Why are these functions called "kernels"? In the last years while studying numerical analysis I came across different "kernels", like the Dirichlet Kernel
$$D_n(x) = \sum_{k=-n}^n e^{ikx}$$
the Fejer-Kernel
$$F_n(x) = \frac{1}{n} \sum_{k=0}^{n-1} D_k(x)$$
or the Peano-Kernel
$$K_m(t) := \frac{1}{m!}R_x[(x-t)_{+}^m].$$
I don't understand why these functions are called "kernels" though. They seem to have nothing to do with the sort of kernel we know from linear algebra. Do these functions have something special in common? Or are there historical reasons?
 A: The usage of the word "kernel" in that context and in linear algebra appear to be coincidental.

The use of kernel in algebra appears to be unrelated to its use in integral equations and Fourier analysis.
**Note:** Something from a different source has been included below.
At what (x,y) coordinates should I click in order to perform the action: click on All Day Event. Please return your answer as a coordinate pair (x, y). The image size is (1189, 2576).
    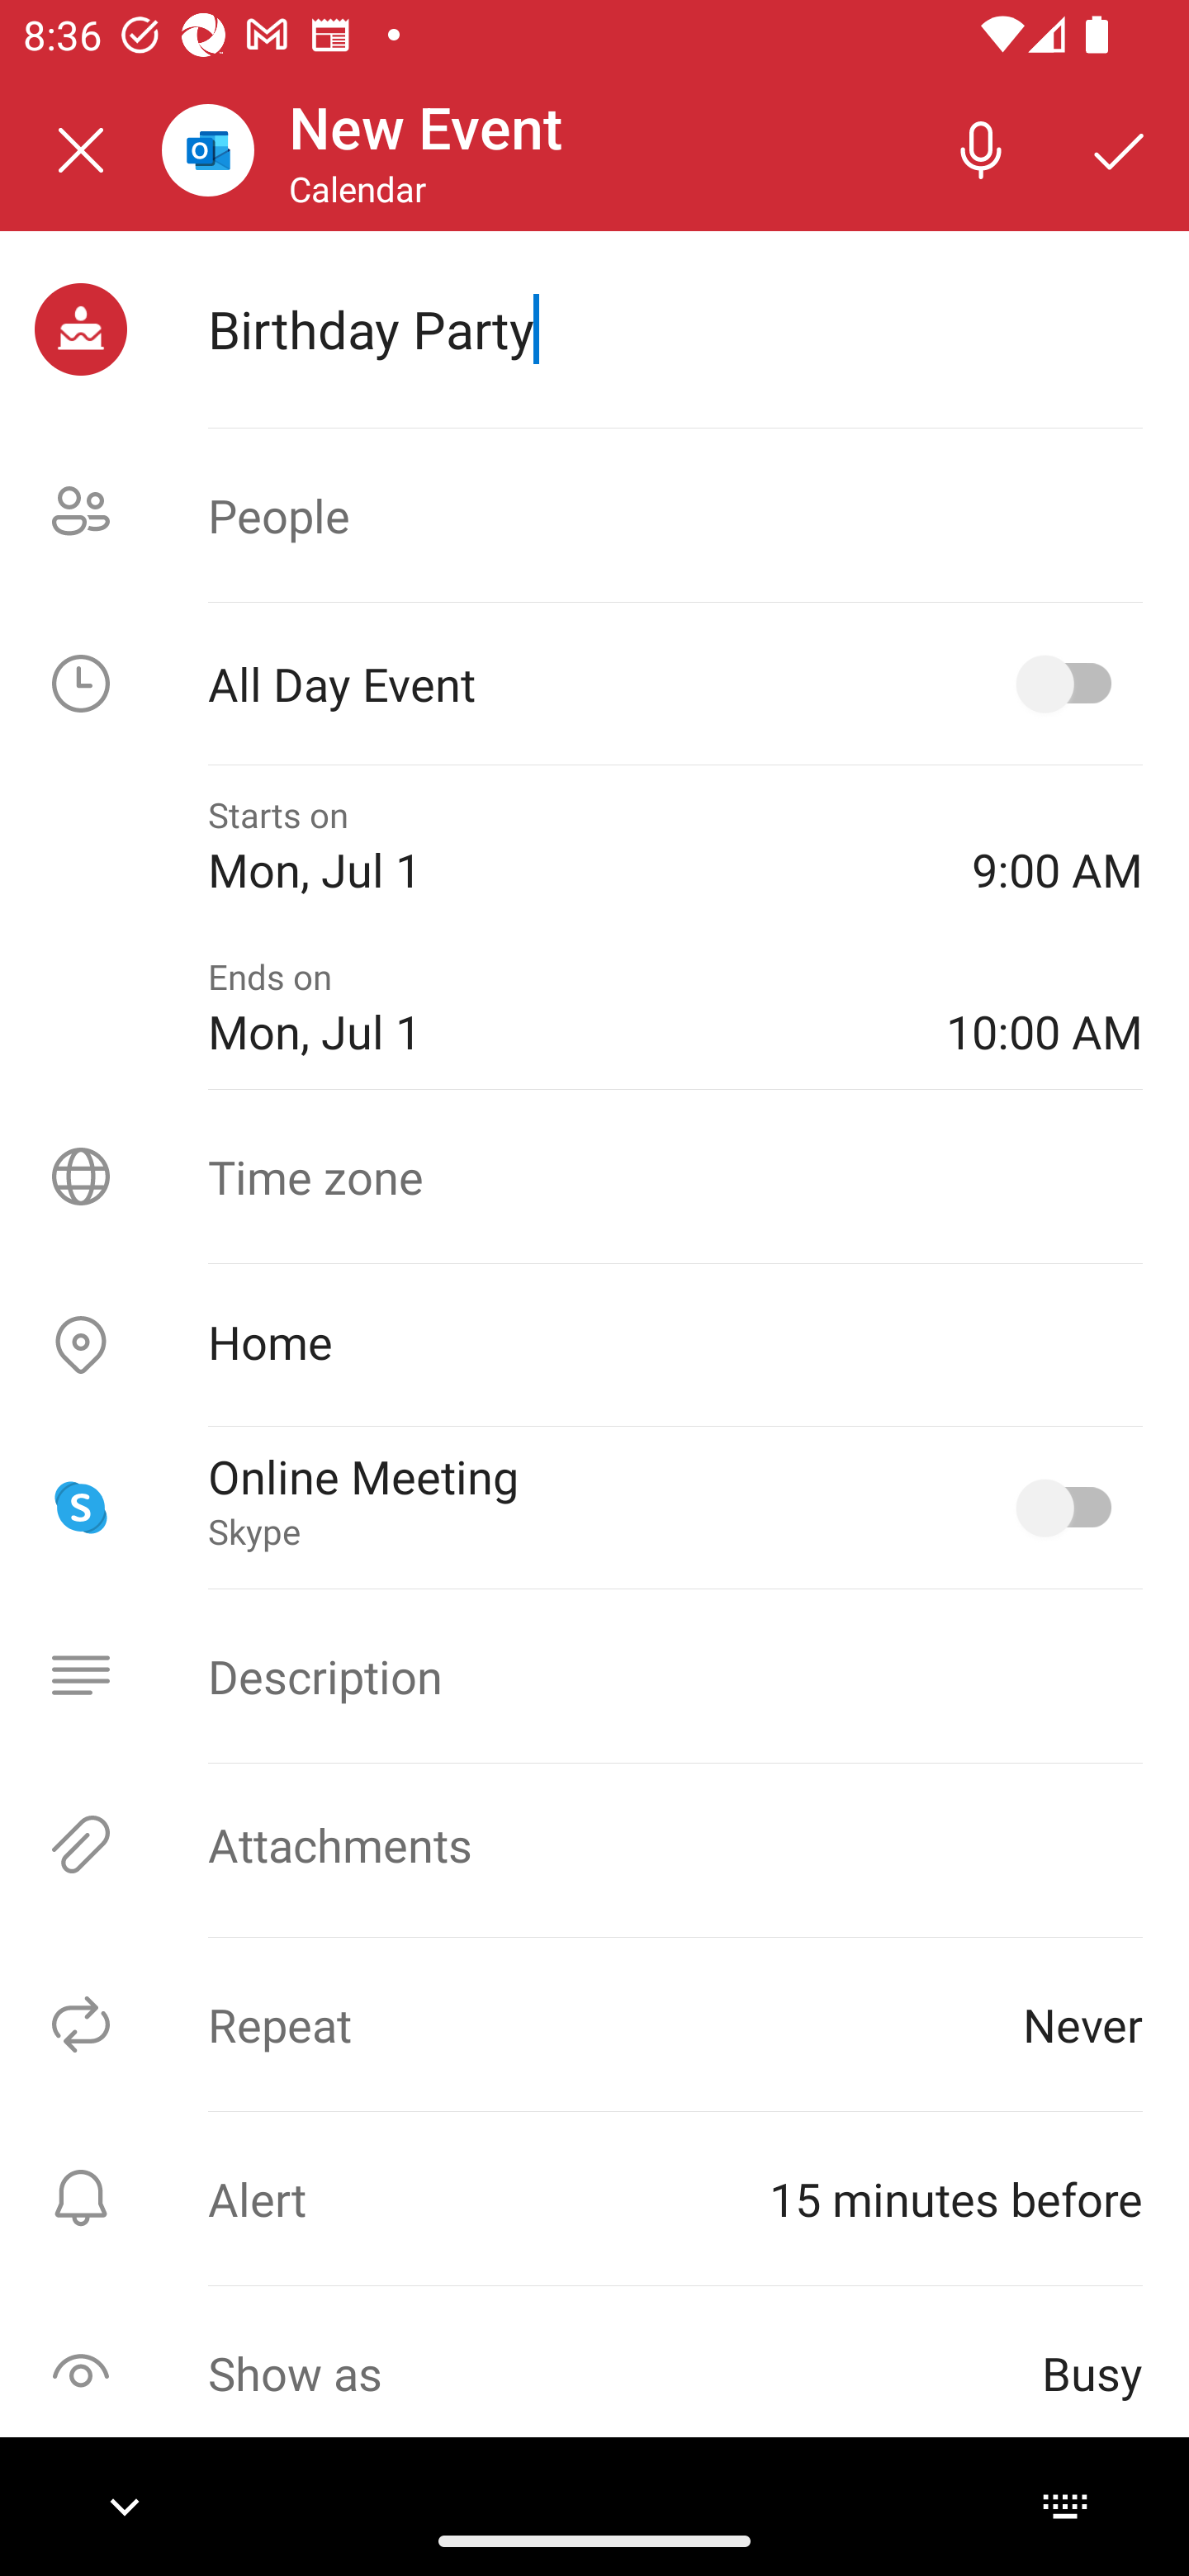
    Looking at the image, I should click on (594, 684).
The OED gives the following quotation from Pontrjagin's Topological Groups i. 11 (translated by E. Lehmer 1946) "The set of all the elements of the group G which go into the identity of the group G* under the homomorphism g is called the kernel of this homomorphism."
(Quoted from Earliest Known Uses of Some of the Words of Mathematics (K))

There one also finds further information on the origin of the word kernel in your context. I quote a part.

Ivar Fredholm used the French word, “noyau,” in his famous paper on INTEGRAL EQUATIONS, “Sur une classe des équations fonctionnelles,” Acta Math., 27, (1903), 365–390. David Hilbert put this into German as Kern  [...] The English word kernel appears in M. Bôcher’s Introduction to the Study of Integral Equations (1909): “K is called the kernel of these equations.”

I just looked up the Hilber paper; he says nothing why that word is used. I'd speculate it is simply because it is somehow inside the integral when one does a convolution. (I will try to look up the Fredholm paper too.)